“Believing in this entrepreneurial process is not sufficient; we must communicate, encourage, and nurture it. However, believing is a good place to start.”
Have you ever realized that carbon dioxide (C02) is necessary in the plant growing business? It is used in greenhouses all over the world to create a better growing environment for plants and flowers. Every bulb that you buy at the store or at the greenhouse contains C02, which is essential to ensure healthy growth for the plant. However, have you ever considered where that C02 comes from?

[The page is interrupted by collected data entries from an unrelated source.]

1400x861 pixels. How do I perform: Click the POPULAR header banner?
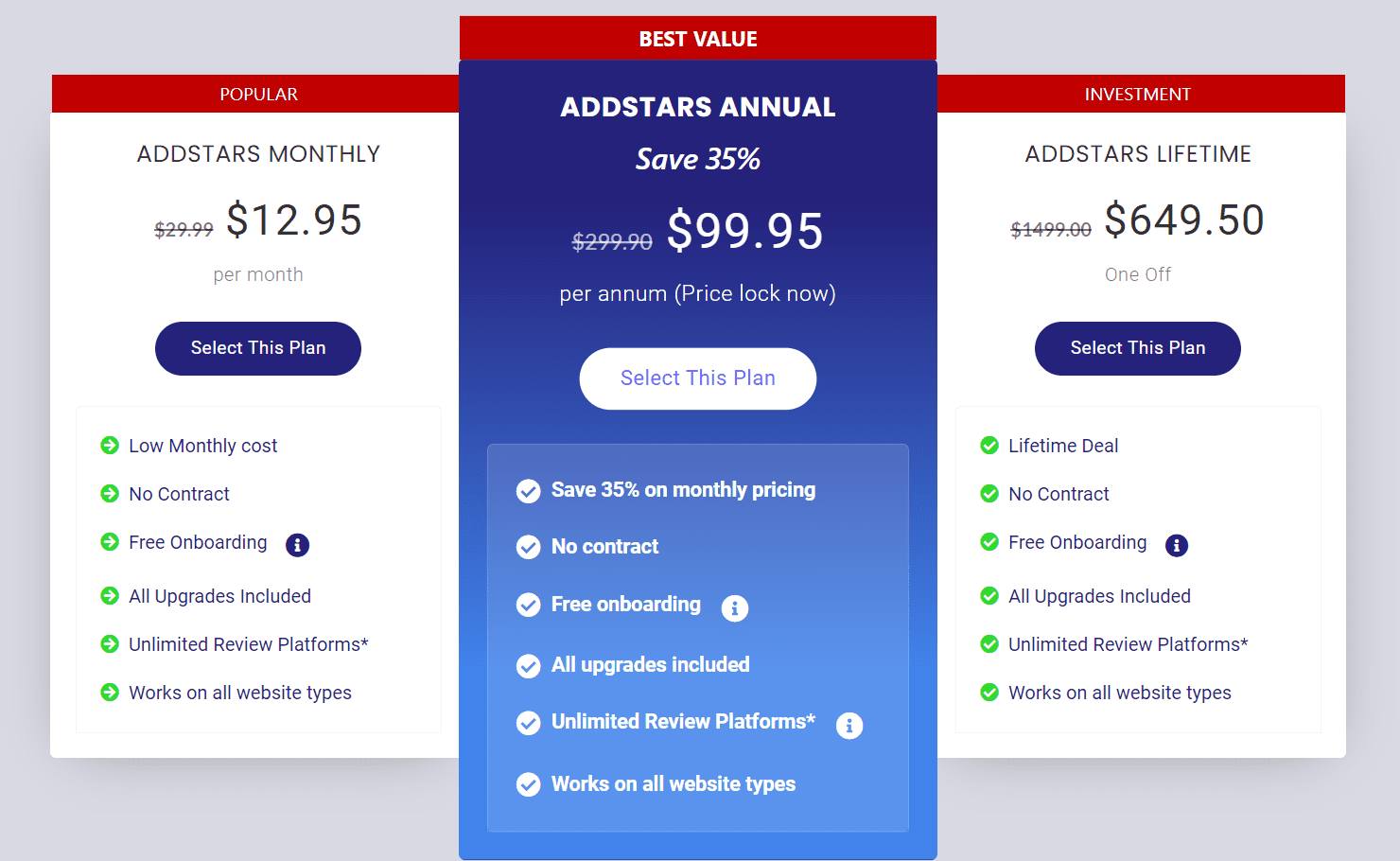[258, 94]
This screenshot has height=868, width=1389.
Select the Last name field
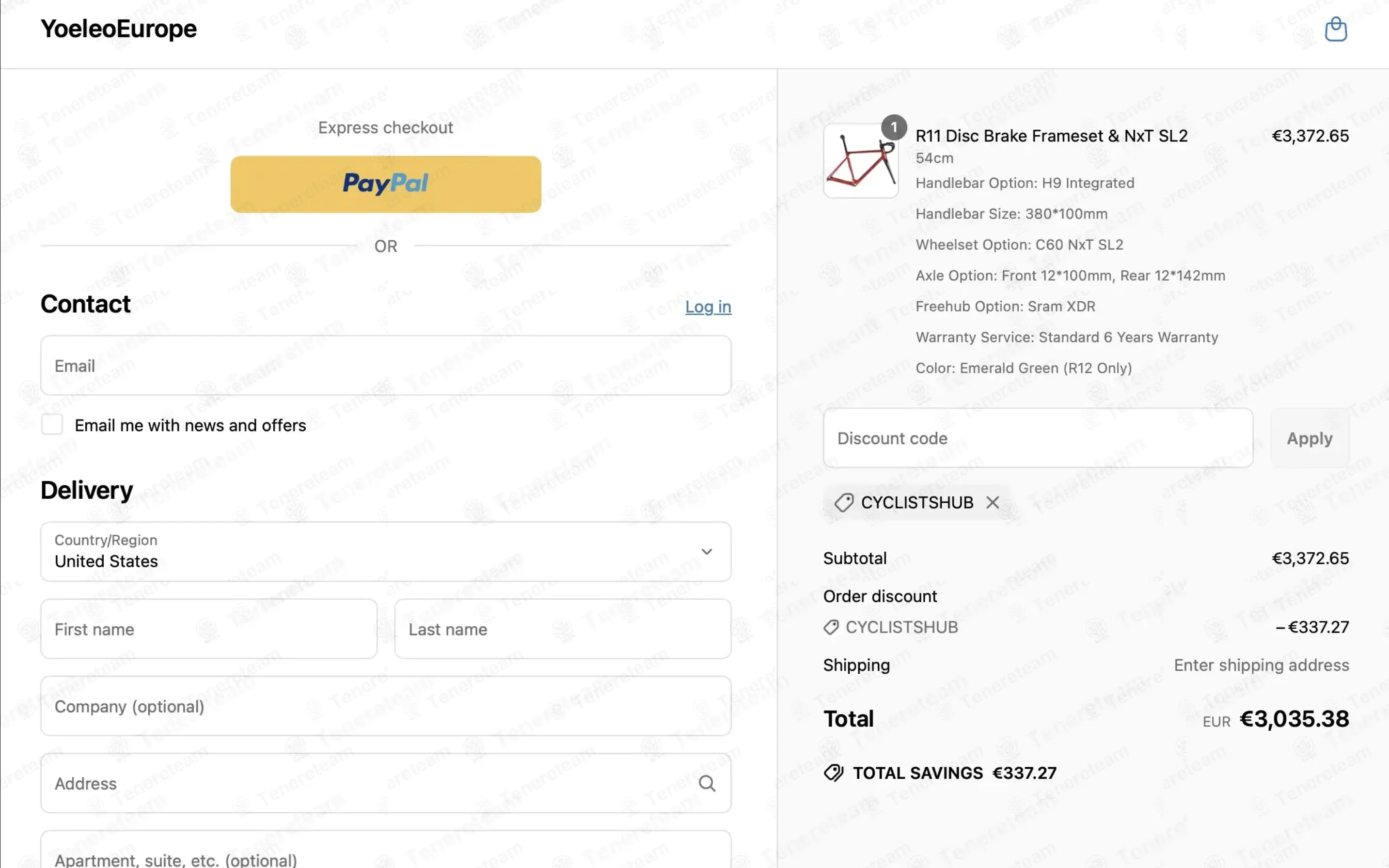562,629
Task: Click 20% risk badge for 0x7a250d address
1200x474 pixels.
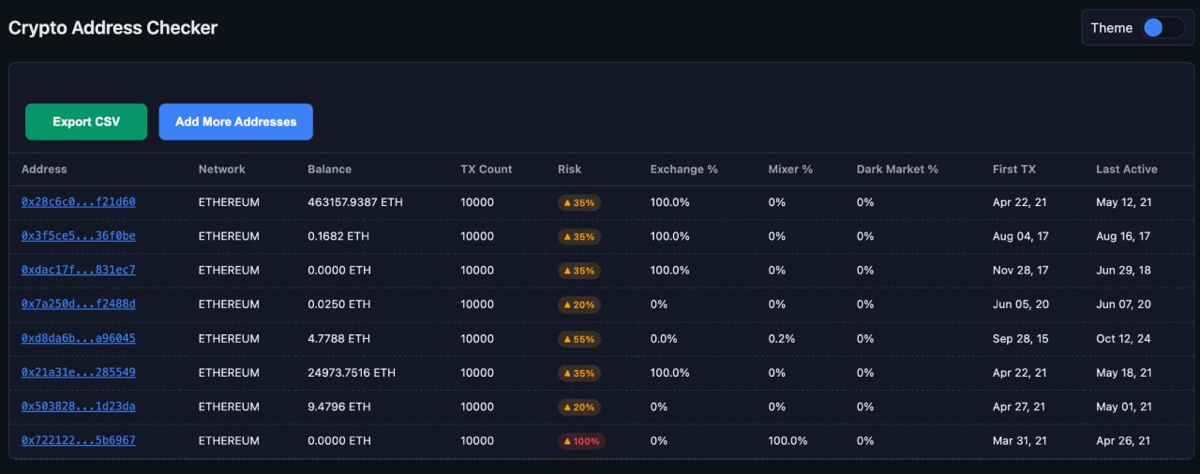Action: pos(579,304)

Up until two years ago, large greenhouses burned natural gas to get the C02 that they needed for their plants and flowers. This wasted fuel and produced more greenhouse gasses that may have contributed to global warming. In reaction, Shell Oil Company has come up with a solution which is a win-win situation for everyone, the environment included. The company has thought of a way to efficiently use the C02 which is a by-product in their refinery. This CO2 would normally have gone into the atmosphere. It is separated from the natural gas and is put in a large pipeline that runs 800 meters under the Norwegian North Sea. This pipe line was originally built for natural gas transport, but it was never used. It is now being used to export the CO2 to greenhouses all across Holland. These greenhouses then use this C02 to promote healthy plant growth.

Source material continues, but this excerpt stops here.